Checking Exit Codes and Signals

Make sure your Zig CLI exits correctly. This guide shows how to check for a specific exit code and how to verify that a process was ended by a signal.

When a command finishes, you usually want to know if it succeeded. You can check this by looking at the exit code or seeing if it was terminated by a signal.

Checking the exit code

A program that finishes normally returns an exit code. By convention, 0 means success and any other number means some kind of error. The RunResult has a code field for this.

Here’s how you can test that your app exits with a specific code.

Zig
test "check non-zero exit code" {
    // Assumes "mycli --fail" is designed to exit with code 42
    const argv = &[_][]const u8{"mycli", "--fail"};
    var result = try cmdtest.run(.{ .argv = argv });
    defer result.deinit();

    try testing.expectEqual(@as(u8, 42), result.code);
}

Checking for signals

Sometimes a process doesn’t exit normally. It might be killed by a signal, like when it crashes or you call std.process.abort().

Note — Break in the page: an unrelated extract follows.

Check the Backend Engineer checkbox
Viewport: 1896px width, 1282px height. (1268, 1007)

You can check for this using the term field on RunResult. It tells you how the process terminated.

Zig
test "check for abort signal" {
    // Assumes "mycli --crash" calls abort()
    const argv = &[_][]const u8{"mycli", "--crash"};
    var result = try cmdtest.run(.{ .argv = argv });
    defer result.deinit();

    // The process was terminated by a signal, it didn't exit cleanly.
    try testing.expect(result.term == .Signal);
    try testing.expect(result.term != .Exited);
}

When a process is killed by a signal, it doesn’t have an exit code. In this case, cmdtest sets result.code to 0. So, if you need to know the exact reason it stopped, always check result.term.